I jerked the second the urn shattered. Gasping, I choked on my own saliva. Completely stunned he would behave startlingly mean toward me so soon after losing my father, I had trouble collecting my emotions. Taking deep wavering breaths, I staggered across the room to pick up the mess.
He grabbed my arm and pushed me up against the far wall. “Don’t pick that up. He didn’t deserve to be where you placed him. You should’ve thrown the remains out in the trash the minute you received them.”
“Elias!” I wheezed with my eyes wide in shock.
“How long are you going to keep this up, Hanley? I know you haven’t cried once over him. You’re going on with your life behaving as though you feel nothing. I know you feel it. Despite his failure at being a good father, you loved him. He used you. You were a puppet to him. Frankly, I don’t think that man was capable of loving anyone or anything.”
“No.” I shook my head with vehemence as my eyes clouded with tears. “My father loved me, Elias. Maybe he didn’t show it the way you think he should have, but he loved me.”
“He loved you so much…he killed himself and left you all alone? Does that make any sense to you? Because to me, it’s clear your father was a selfish bastard.”
“What…”—I choked up and had a difficult time continuing—“is wrong with you? Why are you being this way?”
“What is wrong with me? What the fuck is wrong with you? He had your mother killed. He killed her husbands in cold blood. Does he seem like a man who deserves to be on anyone’s mantel?

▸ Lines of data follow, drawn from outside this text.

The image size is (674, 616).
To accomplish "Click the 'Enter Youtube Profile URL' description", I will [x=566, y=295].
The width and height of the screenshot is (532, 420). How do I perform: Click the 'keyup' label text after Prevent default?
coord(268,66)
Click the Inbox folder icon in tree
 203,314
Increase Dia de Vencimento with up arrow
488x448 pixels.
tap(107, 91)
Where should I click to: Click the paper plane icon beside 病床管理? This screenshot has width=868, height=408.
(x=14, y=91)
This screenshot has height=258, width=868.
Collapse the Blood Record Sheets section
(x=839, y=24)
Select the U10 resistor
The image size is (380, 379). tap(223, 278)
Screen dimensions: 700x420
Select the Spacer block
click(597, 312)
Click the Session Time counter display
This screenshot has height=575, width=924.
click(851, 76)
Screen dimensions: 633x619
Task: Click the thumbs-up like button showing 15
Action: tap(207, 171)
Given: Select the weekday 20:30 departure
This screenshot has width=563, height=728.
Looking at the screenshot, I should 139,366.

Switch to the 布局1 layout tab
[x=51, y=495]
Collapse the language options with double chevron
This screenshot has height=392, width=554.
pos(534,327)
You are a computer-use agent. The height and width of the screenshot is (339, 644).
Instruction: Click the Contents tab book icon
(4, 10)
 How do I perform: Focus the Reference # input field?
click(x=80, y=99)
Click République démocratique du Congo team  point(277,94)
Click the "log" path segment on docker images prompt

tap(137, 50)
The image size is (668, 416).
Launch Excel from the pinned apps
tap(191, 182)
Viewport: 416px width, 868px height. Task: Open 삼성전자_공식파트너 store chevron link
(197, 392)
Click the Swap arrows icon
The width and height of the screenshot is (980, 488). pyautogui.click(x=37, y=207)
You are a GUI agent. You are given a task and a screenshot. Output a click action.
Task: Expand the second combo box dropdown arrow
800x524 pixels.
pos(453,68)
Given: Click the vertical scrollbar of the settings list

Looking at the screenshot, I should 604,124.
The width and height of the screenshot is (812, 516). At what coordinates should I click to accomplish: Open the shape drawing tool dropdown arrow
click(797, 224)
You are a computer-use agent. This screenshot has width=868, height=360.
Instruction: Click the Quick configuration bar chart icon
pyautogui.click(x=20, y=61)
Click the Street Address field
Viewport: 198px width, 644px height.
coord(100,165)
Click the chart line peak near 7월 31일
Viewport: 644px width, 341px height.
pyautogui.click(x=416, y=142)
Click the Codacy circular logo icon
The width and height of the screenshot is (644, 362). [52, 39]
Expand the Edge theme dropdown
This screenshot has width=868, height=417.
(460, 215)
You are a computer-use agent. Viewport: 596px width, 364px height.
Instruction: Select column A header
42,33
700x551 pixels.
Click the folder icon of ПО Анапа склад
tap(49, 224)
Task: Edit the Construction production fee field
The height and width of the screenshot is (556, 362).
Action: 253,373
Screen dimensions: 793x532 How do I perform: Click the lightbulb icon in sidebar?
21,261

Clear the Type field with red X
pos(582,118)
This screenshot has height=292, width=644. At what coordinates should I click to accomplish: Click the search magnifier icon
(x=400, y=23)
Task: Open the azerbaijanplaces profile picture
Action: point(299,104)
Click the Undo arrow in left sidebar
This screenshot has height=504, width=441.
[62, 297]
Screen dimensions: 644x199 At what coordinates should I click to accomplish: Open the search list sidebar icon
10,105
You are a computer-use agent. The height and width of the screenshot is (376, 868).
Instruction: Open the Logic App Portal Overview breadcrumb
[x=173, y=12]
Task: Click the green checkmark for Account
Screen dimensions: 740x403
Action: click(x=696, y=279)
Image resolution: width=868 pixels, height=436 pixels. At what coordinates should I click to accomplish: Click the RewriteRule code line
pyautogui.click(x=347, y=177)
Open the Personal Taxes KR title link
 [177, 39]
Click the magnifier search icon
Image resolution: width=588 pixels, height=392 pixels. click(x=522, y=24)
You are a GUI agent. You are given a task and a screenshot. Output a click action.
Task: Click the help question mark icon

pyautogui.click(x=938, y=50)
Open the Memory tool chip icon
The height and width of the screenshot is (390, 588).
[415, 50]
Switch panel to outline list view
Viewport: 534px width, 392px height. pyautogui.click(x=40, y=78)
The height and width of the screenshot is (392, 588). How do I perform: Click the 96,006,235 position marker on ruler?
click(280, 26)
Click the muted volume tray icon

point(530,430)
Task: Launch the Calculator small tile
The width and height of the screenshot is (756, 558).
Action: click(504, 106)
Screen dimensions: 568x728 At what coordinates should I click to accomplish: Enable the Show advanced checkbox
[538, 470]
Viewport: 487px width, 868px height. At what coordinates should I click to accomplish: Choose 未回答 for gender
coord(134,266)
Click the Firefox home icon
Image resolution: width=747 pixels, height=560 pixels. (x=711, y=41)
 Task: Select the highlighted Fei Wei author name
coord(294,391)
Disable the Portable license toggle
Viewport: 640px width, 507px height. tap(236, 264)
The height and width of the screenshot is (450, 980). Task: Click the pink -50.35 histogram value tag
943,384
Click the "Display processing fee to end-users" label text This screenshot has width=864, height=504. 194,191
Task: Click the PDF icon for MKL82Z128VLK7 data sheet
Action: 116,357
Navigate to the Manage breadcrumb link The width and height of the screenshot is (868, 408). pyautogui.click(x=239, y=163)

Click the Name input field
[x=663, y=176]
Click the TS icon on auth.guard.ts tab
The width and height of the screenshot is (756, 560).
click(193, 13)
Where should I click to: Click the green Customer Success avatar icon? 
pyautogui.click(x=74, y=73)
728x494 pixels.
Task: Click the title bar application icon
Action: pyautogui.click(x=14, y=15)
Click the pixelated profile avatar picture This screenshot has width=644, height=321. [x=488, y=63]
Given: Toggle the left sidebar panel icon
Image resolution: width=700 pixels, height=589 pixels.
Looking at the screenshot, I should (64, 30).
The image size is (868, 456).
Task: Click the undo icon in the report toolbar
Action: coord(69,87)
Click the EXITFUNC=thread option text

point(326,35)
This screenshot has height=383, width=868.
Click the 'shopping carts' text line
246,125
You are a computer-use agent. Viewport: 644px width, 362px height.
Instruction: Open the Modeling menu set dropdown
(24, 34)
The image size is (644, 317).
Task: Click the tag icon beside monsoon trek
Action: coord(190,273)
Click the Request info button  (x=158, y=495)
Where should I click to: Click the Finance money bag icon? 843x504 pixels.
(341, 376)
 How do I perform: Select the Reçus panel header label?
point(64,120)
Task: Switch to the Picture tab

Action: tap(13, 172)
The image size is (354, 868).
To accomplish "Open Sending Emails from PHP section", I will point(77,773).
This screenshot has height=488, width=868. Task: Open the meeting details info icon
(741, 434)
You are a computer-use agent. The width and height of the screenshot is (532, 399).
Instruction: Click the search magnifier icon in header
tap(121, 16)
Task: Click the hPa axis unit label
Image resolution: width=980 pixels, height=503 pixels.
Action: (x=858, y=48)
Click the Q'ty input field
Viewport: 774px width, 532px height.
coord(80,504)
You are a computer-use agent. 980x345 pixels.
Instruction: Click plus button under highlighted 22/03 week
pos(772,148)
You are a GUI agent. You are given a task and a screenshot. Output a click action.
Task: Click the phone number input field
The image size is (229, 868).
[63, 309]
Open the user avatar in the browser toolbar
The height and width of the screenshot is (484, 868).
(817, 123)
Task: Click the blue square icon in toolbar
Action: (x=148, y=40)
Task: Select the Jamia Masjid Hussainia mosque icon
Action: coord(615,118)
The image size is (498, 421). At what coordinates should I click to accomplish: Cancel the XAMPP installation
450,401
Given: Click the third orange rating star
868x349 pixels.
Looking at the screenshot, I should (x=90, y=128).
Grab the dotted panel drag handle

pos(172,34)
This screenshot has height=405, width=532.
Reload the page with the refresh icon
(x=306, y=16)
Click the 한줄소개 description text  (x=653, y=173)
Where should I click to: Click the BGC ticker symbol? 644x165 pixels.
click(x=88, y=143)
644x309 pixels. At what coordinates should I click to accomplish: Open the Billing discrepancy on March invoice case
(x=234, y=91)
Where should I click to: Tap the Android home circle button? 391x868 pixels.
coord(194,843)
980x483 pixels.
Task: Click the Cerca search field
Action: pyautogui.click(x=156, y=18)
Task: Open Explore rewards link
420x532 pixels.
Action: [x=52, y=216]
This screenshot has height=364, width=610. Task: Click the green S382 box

“And your mother? Why does she deserve justice? I don’t know exactly how she was with you, but I can guess. She was probably worse than my mother, which is saying quite a bit. Why does she deserve retribution? Why are you avenging the death of a woman who probably cared even less about you than your father did?
“I know where your sister really is. She keeps her residence in Syracuse to fool people. But she really lives in a beach house in the Caribbean. She got everything your mother had while you got, what? A car?”